Reproduce, from the line containing "Task: Expand the Kali Linux entry chevron" to the last line of the material, every line exactly.

**********

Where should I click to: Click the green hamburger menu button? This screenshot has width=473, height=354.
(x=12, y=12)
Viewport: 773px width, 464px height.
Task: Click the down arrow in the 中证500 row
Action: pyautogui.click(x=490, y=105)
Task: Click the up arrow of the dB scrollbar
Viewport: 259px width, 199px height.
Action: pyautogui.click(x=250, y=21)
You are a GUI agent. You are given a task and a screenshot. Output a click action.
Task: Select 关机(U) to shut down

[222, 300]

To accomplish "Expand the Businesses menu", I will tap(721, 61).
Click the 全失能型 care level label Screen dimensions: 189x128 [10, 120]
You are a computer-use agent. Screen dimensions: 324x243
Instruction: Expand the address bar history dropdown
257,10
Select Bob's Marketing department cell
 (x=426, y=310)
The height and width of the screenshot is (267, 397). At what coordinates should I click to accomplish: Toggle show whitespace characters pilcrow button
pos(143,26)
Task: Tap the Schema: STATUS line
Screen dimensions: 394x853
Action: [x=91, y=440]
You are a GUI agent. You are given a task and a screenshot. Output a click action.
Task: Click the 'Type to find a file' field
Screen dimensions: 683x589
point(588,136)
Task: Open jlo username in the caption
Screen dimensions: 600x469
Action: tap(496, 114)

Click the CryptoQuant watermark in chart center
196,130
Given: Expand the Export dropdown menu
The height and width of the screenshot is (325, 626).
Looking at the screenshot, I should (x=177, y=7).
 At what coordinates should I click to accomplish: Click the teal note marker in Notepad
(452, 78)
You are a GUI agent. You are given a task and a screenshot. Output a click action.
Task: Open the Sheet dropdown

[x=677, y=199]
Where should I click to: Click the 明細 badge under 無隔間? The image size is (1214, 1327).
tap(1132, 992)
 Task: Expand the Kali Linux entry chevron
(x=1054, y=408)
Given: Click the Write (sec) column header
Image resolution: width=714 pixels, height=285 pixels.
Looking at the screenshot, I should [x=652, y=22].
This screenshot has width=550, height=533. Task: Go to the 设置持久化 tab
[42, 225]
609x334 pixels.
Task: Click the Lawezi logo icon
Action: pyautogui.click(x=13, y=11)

**********

**Result of the exercise**
 Task: Expand the Kali Linux entry chevron
(x=1054, y=408)
Given: Click the Write (sec) column header
Image resolution: width=714 pixels, height=285 pixels.
Looking at the screenshot, I should [x=652, y=22].
This screenshot has width=550, height=533. Task: Go to the 设置持久化 tab
[42, 225]
609x334 pixels.
Task: Click the Lawezi logo icon
Action: pyautogui.click(x=13, y=11)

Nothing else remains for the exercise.